Current workaround: All PMDAs with power/thermal metrics use PMDA_PMUNITS(0,0,0,0,0,0) (dimensionless) and rely on metric names or pmrep labels to convey units to users.
Problem
Multiple PMDAs collect metrics that would benefit from proper unit definitions:
| PMDA | Current Dimensionless Metrics | Example |
|---|---|---|
| nvidia | temperature, fanspeed, power, energy | nvidia.temperature (°C), nvidia.power (mW) |
| darwin | thermal.cpu.die, power.battery.voltage, power.battery.amperage, power.battery.capacity, thermal.fan.speed | All defined as dimensionless |
| amdgpu | GPU temperature, power consumption | Hardware monitoring |
| smart | disk temperature sensors | smart.temperature_celsius |
| lmsensors | Linux hwmon sensors (temp, voltage, current, fans) | System health monitoring |
| roomtemp | Environmental temperature monitoring | Datacenter monitoring |
Impact:
- pmrep/pmchart cannot perform unit conversions (e.g., °C ↔ °F, mW → W)
- Unit metadata lost at the PMDA level
- Tools display raw numbers without semantic context
- Inconsistent user experience compared to well-defined metrics (bytes, seconds)
Proposed Solution
Extend pmUnits to support additional physical dimensions commonly encountered in system monitoring:
Proposed New Dimensions
| Dimension | Base Unit | Scale Examples | Use Cases |
|---|---|---|---|
| Temperature | Celsius (°C) | Celsius, Fahrenheit, Kelvin | CPU/GPU/disk temps, thermal sensors |
| Voltage | Volt (V) | V, mV, μV | Power supply, battery voltage, sensor rails |
| Current | Ampere (A) | A, mA, μA | Power draw, battery current |
| Power | Watt (W) | W, mW, μW, kW | Power consumption, TDP monitoring |
| Energy | Joule (J) | J, Wh, kWh | Energy counters, battery capacity |
| Frequency | Hertz (Hz) | Hz, kHz, MHz, GHz | CPU/GPU clocks, timers |
| Angular Velocity | RPM | RPM | Fan speeds |
Implementation Sketch
Extend the pmUnits bitfield structure (in pmapi.h) to add new dimension fields, similar to how dimSpace, dimTime, and dimCount work today:
// New dimension constants (example)
#define PM_TEMP_CELSIUS 0 /* degrees Celsius */
#define PM_TEMP_FAHRENHEIT 1 /* degrees Fahrenheit */
#define PM_TEMP_KELVIN 2 /* Kelvin */
#define PM_VOLTAGE_VOLT 0 /* volts */
#define PM_VOLTAGE_MVOLT 1 /* millivolts */
// ... etcPMDAs could then define metrics properly:
// Before (dimensionless)
PMDA_PMUNITS(0, 0, 0, 0, 0, 0)
// After (semantic temperature)
PMDA_PMUNITS(0, 0, 0, 0, 0, 0, 1, PM_TEMP_CELSIUS)Discussion Points
-
Scope: Which dimensions are most valuable?
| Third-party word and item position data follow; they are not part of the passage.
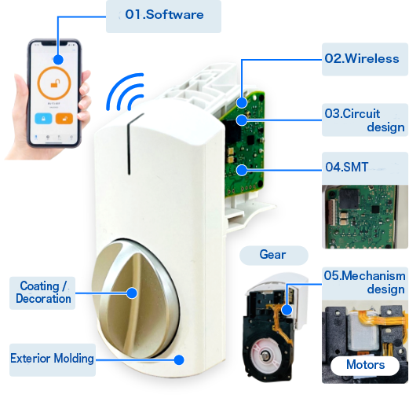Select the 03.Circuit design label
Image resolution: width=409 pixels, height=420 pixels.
tap(364, 120)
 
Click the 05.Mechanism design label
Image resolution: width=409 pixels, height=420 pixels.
tap(364, 283)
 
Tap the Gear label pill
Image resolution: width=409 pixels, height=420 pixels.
tap(273, 255)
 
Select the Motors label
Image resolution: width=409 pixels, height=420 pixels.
tap(365, 366)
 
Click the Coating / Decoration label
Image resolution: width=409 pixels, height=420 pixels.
tap(42, 293)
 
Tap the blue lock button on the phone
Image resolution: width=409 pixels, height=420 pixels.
tap(43, 119)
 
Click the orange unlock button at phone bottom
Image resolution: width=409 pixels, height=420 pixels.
tap(64, 119)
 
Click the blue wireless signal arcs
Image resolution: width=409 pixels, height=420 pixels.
tap(125, 91)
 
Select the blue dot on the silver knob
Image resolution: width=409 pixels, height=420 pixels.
tap(132, 293)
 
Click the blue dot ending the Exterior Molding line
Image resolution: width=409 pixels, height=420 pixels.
tap(179, 359)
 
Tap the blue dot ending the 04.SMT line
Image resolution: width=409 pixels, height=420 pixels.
tap(242, 170)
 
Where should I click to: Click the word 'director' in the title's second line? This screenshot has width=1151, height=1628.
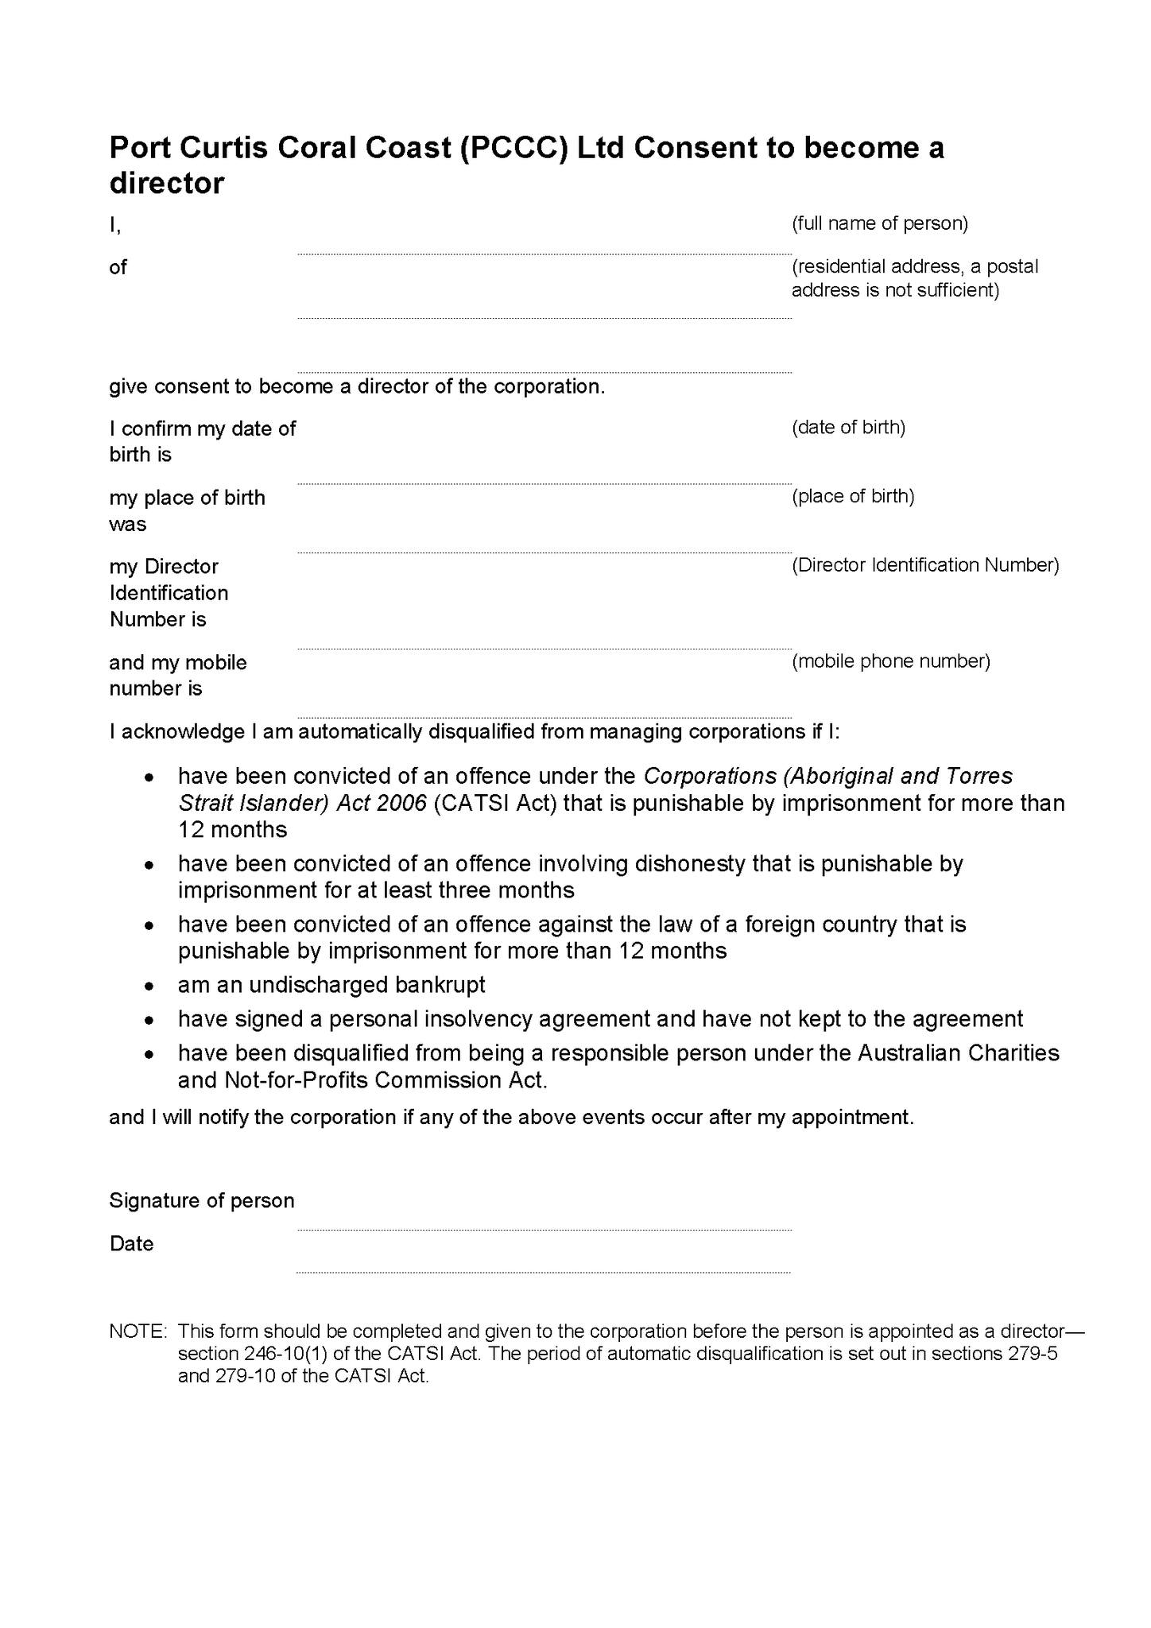pyautogui.click(x=167, y=184)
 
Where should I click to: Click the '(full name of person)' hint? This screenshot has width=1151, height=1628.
pyautogui.click(x=879, y=223)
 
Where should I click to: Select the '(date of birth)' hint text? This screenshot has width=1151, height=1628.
pyautogui.click(x=848, y=428)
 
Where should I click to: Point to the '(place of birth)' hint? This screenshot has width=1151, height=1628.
pyautogui.click(x=853, y=497)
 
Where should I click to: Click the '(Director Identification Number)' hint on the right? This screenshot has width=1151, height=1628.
pyautogui.click(x=925, y=565)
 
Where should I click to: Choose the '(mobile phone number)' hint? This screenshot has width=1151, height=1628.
pyautogui.click(x=890, y=661)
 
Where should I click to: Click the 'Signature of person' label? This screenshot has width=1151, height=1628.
pyautogui.click(x=202, y=1200)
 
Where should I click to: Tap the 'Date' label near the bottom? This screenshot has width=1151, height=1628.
pyautogui.click(x=132, y=1244)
Should we start with a subset (e.g., temperature + power) or implement comprehensively?
-
Backward compatibility: How to handle existing dimensionless metrics? Deprecation path? Automatic migration?
-
Conversion logic: Should
libpcpgain conversion functions (e.g.,pmConvertTemp(),pmConvertPower())? Or leave to client tools? -
Standard adoption: Should PCP align with SI units, IEC standards, or support multiple unit systems?
-
Effort vs. benefit: Is the improved semantic correctness and UX worth the engineering effort to extend the core unit system?
Benefits
- Semantic correctness: Metrics carry proper unit metadata
- Better UX: Tools can display appropriate units and perform conversions
- Developer experience: PMDA authors can define metrics naturally
- Future-proofing: New hardware monitoring PMDAs get proper unit support from day one
Questions for Maintainers
- Does this align with PCP's design philosophy?
- Are there architectural concerns with extending
pmUnits? - Would this be accepted if implemented with tests and documentation?
- Any alternative approaches we should consider instead?
Context: This came up while developing pmrep views for the darwin PMDA's thermal/power metrics, where specifying units like dC or mAh caused PM_ERR_CONV errors. Investigation revealed this is a systemic limitation affecting multiple PMDAs.